The Power Ministry has proposed to pool prices of imported and domestically produced natural gas to be supplied to power plants stranded by a drop in production of the fuel from Reliance Industries' KG-D6 block.
The ministry floated a Cabinet note last week to seek approval to pool imported liquefied natural gas (LNG) with the fuel available from the KG-D6 block after meeting the requirements of fertiliser units. The move is aimed at helping gas-starved power plants.
"In the year 2014-15, around 3,000 MW capacity power plants will get gas under the gas-pooling mechanism. The electricity produced from these plants will be sold at a tariff of Rs 7 per unit," a Power Ministry official said.
The proposed electricity tariff was derived after pooling the prices of imported and domestic gas and deducting government subsidy, which requires approval, the official said. The tariff may increase to Rs 7.50 per unit in 2015-16, when gas will be made available to additional power plants.
"In the financial year 2015-16, the remaining 4,800 MW capacity plants will also be able to get gas," the official said, adding that 7,800 MW of gas-based power generation is stuck due to scarcity of natural gas.
He added that the rise in electricity tariff has to be shared by the government and consumers.
The proposal will be finalised once the Finance Ministry agrees to provide the subsidy. State-run GAILBSE 3.51 % India will be the facilitator for the price-pooling mechanism.
The price of KG-D6 gas was set at $4.2 per million British thermal units by the government and is proposed to be doubled from April 2014. LNG costs about $13-14 per mmBtu.

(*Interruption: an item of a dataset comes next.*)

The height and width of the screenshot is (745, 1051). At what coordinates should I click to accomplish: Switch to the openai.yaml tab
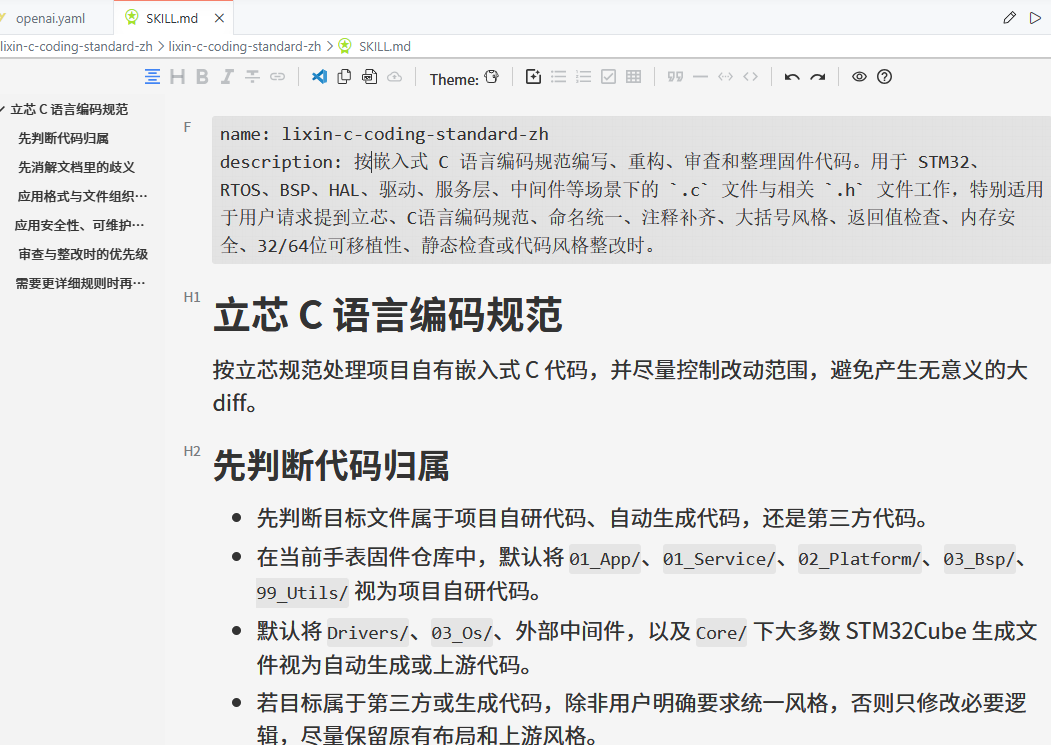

Gas production at the KG-D6 field fell 53 per cent to 49.2 billion cubic feet in the April-June quarter from a year earlier, Reliance said in July. Output has declined mainly due to geological complexity, natural decline in the fields and higher than envisaged water ingress, the company said.
Last month, an Empowered Group of Ministers headed by Defence Minister A K Antony approved the sale of KG-D6 gas to power stations, after meeting the needs of urea plants.
The fertiliser sector currently gets 31 million standard cubic metres a day of gas from domestic fields.